SET EXERCISE:
Gather every line in the material below that contains the word "icon", treating uppercase and lowercase letters as different.

MATERIALS PROVIDED:
_____

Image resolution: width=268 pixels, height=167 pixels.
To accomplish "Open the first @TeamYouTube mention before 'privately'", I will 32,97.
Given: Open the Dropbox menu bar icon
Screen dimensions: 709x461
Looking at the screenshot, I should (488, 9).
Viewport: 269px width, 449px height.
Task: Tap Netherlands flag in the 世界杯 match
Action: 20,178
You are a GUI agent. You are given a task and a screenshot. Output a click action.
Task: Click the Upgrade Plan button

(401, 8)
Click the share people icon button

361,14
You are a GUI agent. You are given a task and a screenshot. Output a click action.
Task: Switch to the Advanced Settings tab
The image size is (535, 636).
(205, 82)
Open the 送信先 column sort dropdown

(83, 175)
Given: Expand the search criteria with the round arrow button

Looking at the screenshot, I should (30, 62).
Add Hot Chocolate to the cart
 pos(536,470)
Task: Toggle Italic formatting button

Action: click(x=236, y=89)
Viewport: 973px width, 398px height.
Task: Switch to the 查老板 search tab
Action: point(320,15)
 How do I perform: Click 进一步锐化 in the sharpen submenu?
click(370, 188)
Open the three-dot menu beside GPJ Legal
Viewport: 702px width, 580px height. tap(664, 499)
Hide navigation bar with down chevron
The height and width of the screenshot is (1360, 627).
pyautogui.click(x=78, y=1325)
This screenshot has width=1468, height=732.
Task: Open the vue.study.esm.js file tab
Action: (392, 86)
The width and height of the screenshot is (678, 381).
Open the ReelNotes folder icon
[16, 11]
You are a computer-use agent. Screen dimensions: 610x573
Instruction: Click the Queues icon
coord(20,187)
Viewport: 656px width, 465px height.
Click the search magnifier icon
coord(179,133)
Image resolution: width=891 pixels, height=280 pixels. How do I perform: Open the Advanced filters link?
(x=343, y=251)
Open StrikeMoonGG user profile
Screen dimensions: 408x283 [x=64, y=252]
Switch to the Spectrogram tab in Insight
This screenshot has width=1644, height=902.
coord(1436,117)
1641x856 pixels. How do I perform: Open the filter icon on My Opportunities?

_____

REPLY TO THE EXERCISE:
Given: Open the Dropbox menu bar icon
Click the share people icon button
Open the ReelNotes folder icon
Instruction: Click the Queues icon
Click the search magnifier icon
1641x856 pixels. How do I perform: Open the filter icon on My Opportunities?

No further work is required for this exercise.